Suite du périple corse effectué en juillet dernier en AOP Patrimonio et AOP Corse Calvi, des vins qui sont plus souvent qu‘on ne le pense disponibles en Belgique.

AOP Patrimonio

Première appellation corse à avoir été reconnue en 1968, l’AOP Patrimonio est avec Ajaccio une des deux appellations de type “cru”, elle regroupe une quarantaine de vignerons sur 450ha environ (certains viennent de planter) qui sont presque tous en bio !

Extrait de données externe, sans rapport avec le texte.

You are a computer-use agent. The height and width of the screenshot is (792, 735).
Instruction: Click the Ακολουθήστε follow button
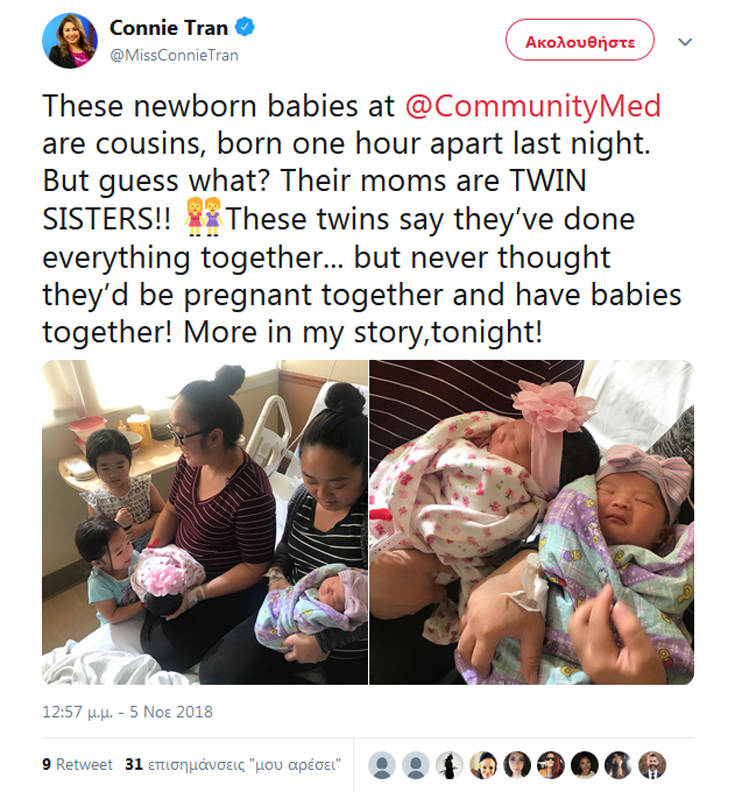580,40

Le Nieluccio représente ici obligatoirement 90% des vins rouges et le Vermentinu 100% des blancs. Les vignerons se distinguent l’un de l’autre selon la variété géologique et les microclimats de leurs terroirs calcaires, de schiste ou d’argile, ou encore selon leur situation géographique ou altitude (0 à 500m).

 

On attaque avec les rouges…

 

Une cinquantaine de vins ont été proposés en dégustation par le syndicat de l’appellation, épinglons quelques producteurs à (re)découvrir:

  • Le Clos Teddi déroule 38 hectares en bio à deux pas du désert des Agriates. Marie-Brigitte Poli y propose les trois couleurs en « Tradition » ou en « Grande cuvée ». Pas d’engrais, ni pesticide, les brises marines veillent au grain… Rien à jeter.
  • Le domaine Orenga de Gaffory a été créé vers 1966-67 mais vendait ses raisins à la coopérative. Vingt ans plus tard, Henri Orenga en sort et rachète des parcelles pour devenir aujourd’hui l’un des plus importants de l’AOP Patrimonio. La cuvée des Gouverneurs est juste somptueuse. Un grand vin. H. Orenga possède également le Clos San Quilico en plein cœur de la Conca d’Oro, sur la commune de Poggio d’Oletta. Vente en Belgique : Les Champs Fulliots, The Lodge Wines pour Orenga, et TG Vins pour San Quilico.
  • Clos Santini : établi à deux pas des chais du domaine Orenga, Franck Santini produit 250.000 bouteilles vendues par 350 cavistes sur le Continent. Tant ses rouges gourmands que ses blancs gastronomiques ou ses rosés (saignée et gris) sont à recommander. Depuis 2006, année du rachat du vignoble à la famille de son père, Franck est certifié bio (2009), a agrandi ses parcelles à 49 hectares. Il est assisté, e.a., par un bureau d’œnoconseil de… Montepulciano. En Belgique, chez Crombez.

 

De g. à dr.: Henri Orenga de Gaffory, Franck Santini et Thomas Santa Maria (Studio Maquis)

 

  • La famille Leccia est l’une des plus anciennes familles vigneronnes de la région (1900), mais attention, il y a le Domaine Leccia, ancien domaine familial repris par Annette Leccia, et celui de son frère Yves Leccia qui a créé son propre vignoble en 2005 avec son épouse Sandrine. Implanté sur les terroirs argilo-calcaires, le domaine développe la gamme « YL » sur Partinelone (en IGP Ile de Beauté) et une gamme AOC sur E Croce. Coup de cœur pour la cuvée L’Altru Biancu en IGP, où Yves Leccia redonne au Biancu Gentile toutes ses lettres de noblesse. Superbe. Vente à la Cave des Oblats.

 

  • Domaine Santamaria : jeune vigneron en pleine ascension, Thomas Santamaria (31 ans) a d’abord bossé comme sommelier et comme chef de rang avant de travailler avec son père, puis avec son frère Mathis. Ensemble, ils développent neuf cuvées originales, dont Tranoï en rosé (destiné aux Etats-Unis), en blanc (sur schistes décomposés) et en rouge, celui-ci se veut “vin de bistrot” et est à base de Grenache et Nieluccio en complantation. Le domaine est certifié bio depuis 2014. En Belgique au Chemin des Vignes et chez Catherine Jarbinet.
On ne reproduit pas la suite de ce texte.